To be fair, these CEOs are not necessarily fraudulent, although their actions are highly questionable and the devastation that they leave in their wake is just as palpable as that resulting from fraud.

There are so many of these CEOs that have crashed and burned (along with the companies they ran) that you need to ask the question..."How do they keep on getting work". I think there are a few key points to consider:

1. Many of these CEOs are brought in by a board, may members of which may know them personally. Note to board members -- how someone is personally does not necessarily mean that they are good leaders. I am not passing any judgement here, but how can a Bob Nardelli go from being tossed out from Home Depot (with $200M severance) to leading Chrysler (which of course now is going into oblivion -- and don't say it is because it was on its path there anyway -- Nardelli was brought in as its saviour). Or Mike Zafirovski -- Nortel's answer to survival? Yeh right. Should I also mention that these two were from GE and the Jack Welch school of leadership? (don't get me started!)

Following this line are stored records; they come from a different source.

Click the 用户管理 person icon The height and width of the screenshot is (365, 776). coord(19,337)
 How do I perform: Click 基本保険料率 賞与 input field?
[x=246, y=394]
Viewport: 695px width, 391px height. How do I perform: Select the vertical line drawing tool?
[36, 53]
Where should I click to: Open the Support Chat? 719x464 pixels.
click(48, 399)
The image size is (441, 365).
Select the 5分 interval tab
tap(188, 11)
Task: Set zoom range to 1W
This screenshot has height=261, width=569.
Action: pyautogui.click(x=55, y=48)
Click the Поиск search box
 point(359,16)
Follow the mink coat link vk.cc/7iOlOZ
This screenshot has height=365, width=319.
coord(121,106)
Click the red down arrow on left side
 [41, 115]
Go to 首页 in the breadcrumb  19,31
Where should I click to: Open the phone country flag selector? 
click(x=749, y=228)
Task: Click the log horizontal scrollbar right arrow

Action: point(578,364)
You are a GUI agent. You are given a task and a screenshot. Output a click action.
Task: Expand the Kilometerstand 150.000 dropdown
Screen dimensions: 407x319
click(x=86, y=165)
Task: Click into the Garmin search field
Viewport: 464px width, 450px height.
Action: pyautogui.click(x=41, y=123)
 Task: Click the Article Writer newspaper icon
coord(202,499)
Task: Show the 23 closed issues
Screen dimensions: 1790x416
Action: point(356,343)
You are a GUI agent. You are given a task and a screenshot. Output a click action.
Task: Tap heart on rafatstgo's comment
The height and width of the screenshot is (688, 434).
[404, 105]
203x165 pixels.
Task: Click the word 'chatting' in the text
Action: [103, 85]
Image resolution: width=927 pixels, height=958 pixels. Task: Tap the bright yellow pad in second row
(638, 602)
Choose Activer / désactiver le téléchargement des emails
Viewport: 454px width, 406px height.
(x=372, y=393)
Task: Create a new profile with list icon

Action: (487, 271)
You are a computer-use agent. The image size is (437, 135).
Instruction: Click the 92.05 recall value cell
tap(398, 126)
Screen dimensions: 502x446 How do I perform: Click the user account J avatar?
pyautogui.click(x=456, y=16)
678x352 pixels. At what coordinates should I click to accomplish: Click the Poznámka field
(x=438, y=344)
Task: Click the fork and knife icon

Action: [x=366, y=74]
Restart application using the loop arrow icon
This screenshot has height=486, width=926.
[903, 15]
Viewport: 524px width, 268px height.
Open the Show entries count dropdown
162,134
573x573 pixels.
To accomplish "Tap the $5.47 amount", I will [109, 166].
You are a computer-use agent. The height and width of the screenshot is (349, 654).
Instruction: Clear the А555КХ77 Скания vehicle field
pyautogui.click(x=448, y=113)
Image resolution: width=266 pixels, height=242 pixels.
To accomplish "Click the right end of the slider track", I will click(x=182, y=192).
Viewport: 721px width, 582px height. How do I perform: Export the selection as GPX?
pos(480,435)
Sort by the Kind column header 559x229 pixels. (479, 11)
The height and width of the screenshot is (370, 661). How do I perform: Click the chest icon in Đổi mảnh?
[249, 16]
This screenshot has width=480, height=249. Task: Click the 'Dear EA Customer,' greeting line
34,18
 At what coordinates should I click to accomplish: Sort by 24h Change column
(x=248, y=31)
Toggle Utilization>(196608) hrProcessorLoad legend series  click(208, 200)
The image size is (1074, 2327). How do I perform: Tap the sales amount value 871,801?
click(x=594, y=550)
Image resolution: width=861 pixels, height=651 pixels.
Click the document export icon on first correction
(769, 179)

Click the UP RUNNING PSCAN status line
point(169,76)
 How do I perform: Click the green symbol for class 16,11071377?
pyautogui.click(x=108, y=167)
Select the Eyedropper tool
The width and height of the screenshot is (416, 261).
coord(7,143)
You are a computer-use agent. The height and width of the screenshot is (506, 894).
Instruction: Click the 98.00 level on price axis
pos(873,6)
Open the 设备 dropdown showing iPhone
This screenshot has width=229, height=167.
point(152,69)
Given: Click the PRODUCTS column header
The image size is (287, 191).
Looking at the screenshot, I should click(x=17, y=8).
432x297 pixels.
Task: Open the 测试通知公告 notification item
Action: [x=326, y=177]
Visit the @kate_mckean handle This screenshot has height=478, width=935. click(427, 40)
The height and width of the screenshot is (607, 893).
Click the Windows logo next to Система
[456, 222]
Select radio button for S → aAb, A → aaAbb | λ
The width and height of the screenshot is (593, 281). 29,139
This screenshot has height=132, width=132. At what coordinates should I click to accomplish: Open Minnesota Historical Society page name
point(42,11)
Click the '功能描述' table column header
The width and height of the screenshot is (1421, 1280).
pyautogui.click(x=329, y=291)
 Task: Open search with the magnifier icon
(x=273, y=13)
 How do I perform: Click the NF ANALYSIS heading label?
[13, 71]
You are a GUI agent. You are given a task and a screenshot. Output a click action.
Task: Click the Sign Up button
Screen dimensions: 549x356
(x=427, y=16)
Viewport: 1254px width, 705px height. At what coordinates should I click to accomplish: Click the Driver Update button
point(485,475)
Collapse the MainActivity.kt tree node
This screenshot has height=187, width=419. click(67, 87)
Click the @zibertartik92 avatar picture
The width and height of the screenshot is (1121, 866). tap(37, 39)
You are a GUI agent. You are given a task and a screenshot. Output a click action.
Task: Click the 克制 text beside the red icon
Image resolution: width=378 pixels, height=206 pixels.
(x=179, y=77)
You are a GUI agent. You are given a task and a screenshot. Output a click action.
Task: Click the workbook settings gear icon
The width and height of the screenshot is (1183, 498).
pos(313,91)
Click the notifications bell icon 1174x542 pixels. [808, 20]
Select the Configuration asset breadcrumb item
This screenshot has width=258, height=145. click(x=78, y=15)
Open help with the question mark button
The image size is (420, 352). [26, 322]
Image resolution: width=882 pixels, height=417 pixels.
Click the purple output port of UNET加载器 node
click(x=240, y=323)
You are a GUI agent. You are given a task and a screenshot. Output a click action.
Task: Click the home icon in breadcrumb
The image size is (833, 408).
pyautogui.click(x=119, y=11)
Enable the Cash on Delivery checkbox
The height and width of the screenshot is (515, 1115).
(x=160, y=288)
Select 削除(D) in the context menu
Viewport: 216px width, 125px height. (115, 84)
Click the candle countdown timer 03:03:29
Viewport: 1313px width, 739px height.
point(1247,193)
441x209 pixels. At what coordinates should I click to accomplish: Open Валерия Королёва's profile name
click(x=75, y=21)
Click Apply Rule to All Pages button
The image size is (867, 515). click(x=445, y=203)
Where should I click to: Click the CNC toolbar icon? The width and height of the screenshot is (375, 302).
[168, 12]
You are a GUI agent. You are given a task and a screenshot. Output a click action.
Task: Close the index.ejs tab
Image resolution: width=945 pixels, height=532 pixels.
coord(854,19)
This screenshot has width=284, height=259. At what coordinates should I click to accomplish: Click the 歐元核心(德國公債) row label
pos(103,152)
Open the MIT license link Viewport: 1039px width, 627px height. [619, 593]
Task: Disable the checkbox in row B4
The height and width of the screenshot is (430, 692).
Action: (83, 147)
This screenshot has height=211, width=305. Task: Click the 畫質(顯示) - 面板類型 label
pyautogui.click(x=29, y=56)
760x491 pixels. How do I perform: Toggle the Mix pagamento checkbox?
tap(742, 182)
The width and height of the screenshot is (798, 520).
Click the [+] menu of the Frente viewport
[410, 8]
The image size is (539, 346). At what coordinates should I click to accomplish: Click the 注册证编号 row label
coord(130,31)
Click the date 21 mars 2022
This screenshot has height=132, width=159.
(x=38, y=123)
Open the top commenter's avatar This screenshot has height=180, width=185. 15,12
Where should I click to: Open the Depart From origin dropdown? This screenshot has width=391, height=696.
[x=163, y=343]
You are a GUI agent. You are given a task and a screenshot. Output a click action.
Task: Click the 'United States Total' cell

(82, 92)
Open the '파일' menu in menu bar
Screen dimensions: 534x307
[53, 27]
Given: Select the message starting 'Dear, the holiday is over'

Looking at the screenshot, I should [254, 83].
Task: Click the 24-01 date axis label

2. I've also noticed a trend (not picked up by the study noted earlier) that there seems to be a three year rule. These "wunder-kinds" can keep on moving from company to company and have a grand reputation go with them, as long as they don't stay beyond three years. Because you see, if you have a big behemoth of a corporation and you rip the guts out of it, it actually takes about three and a half to four years for it actually to realize that it is in its death throes! Because I don't want to be sued for defamation of character, I won't name names here, but go back and look at those over the years who have their names in lights in Business Week, or similar magazines.

Firstly, the Boards and shareholders should keep a view to the company the CEO just left (and even those prior) to keep a view on its performance. Because I tell you, if you look back, it can often predict the future. Many of the companies that these CEOs leave end up having huge issues. Of course the CEO will indicate that this is due to the firm not being able to run without his/her (although its mostly a "his" issue) mastery at its helm. Hmmmm.....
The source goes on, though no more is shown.